By then Bennett was off his bike, withdrawing from the Tour due to a knee injury sustained during a training ride early last June: by another simple twist of fate Cavendish won his first of four stages on Stage Three, where his main sprint rival, Caleb Ewan from Australia, crashed at the finish of Stage Three, breaking his collarbone in four pieces.
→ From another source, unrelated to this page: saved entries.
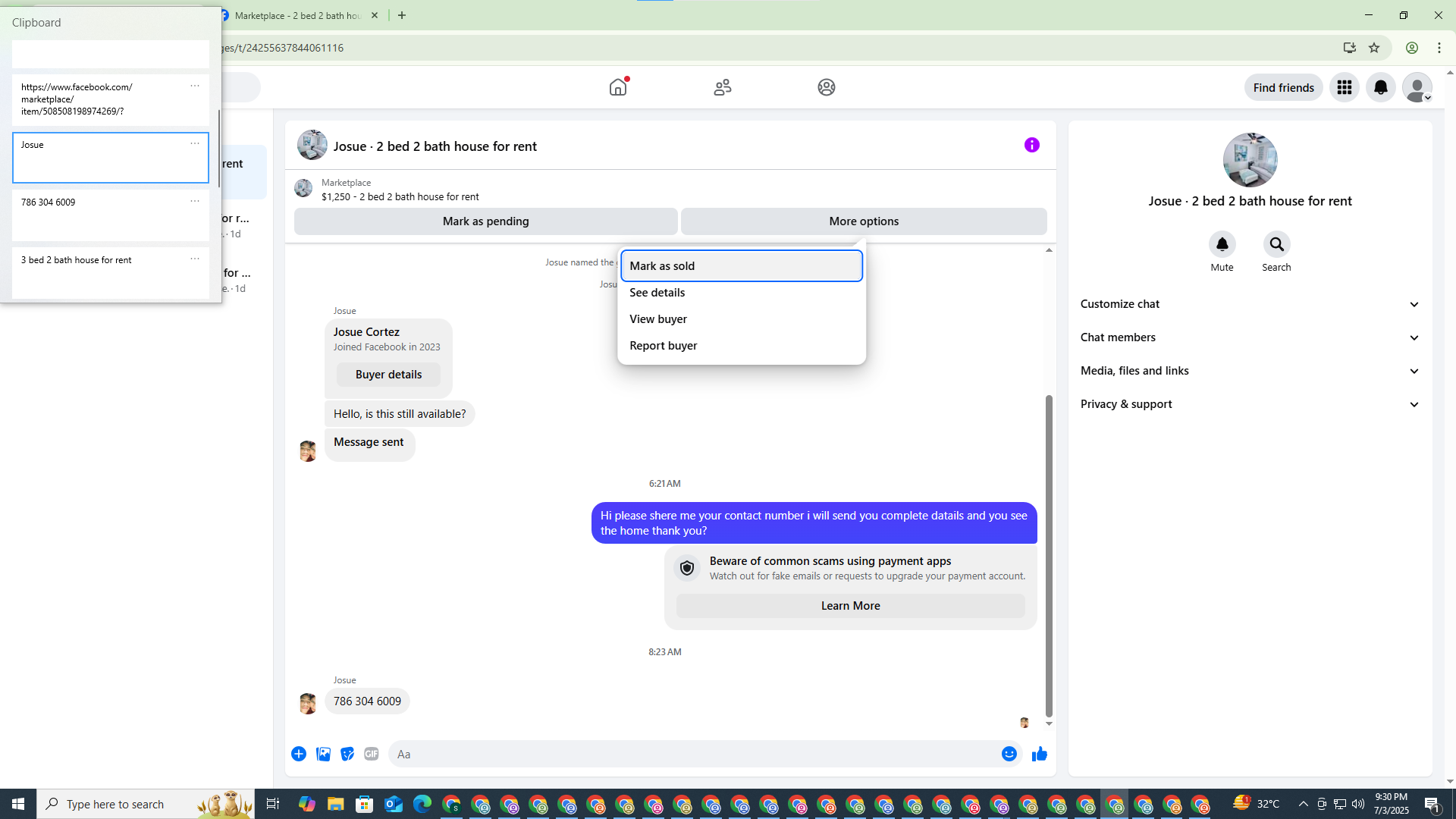Click Buyer details button
Screen dimensions: 1456x819
[x=388, y=375]
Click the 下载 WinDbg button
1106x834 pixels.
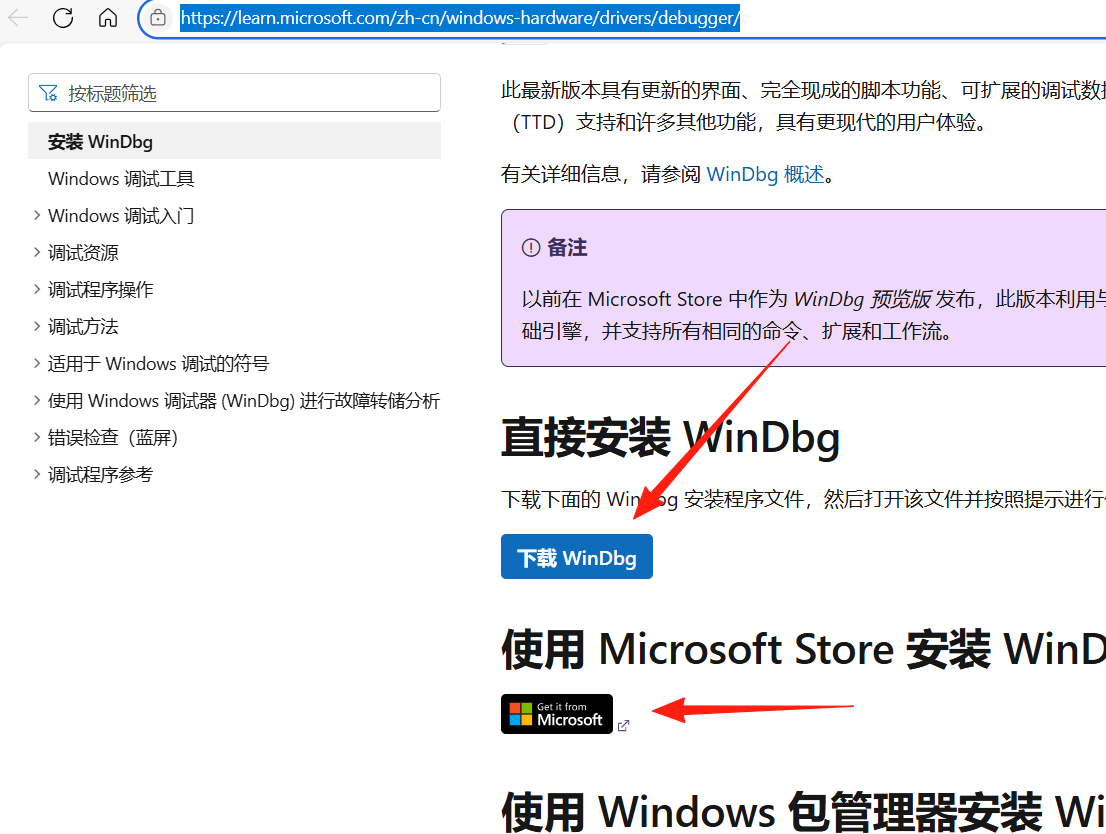pyautogui.click(x=576, y=557)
On Friday, Ewan won Stage Six of the Tour of Turkey, finishing in Eceabat, forever associated as the nearest town to the Gallipoli campaign during the first World War, where some 10,000 Australians were among the estimated 100,000 casualties. In the 1981 film Gallipoli by Peter Weir, before he directed Dead Poets Society and Witness, superbly soundtracked by Jean Michel Jarre's Oxygène, there is a scene where the young Australian soldier Archy Hamilton, played by Mark Lee, is asked by his sprints coach and uncle Jack:
“What are your legs?”
“Springs. Steel springs.”
“What are they going to do?”
“Hurl me down the track.”
Jakobsen has six wins already in 2022, including two at the Tour of Algarve, plus one at Paris-Nice. At age 31 and now riding for Bora-hansgrohe, Bennett has not won any race anywhere since that day in Tavira on May 7th of last year.
Bennett finished third in Monday’s Stage Two of the Tour of Turkey, might well have won Thursday’s Stage Five had his chain not slipped off, and knowing that legs with steel springs like his don’t easily go away, his next victory is surely now pending.
All it will take is another simple twist of fate.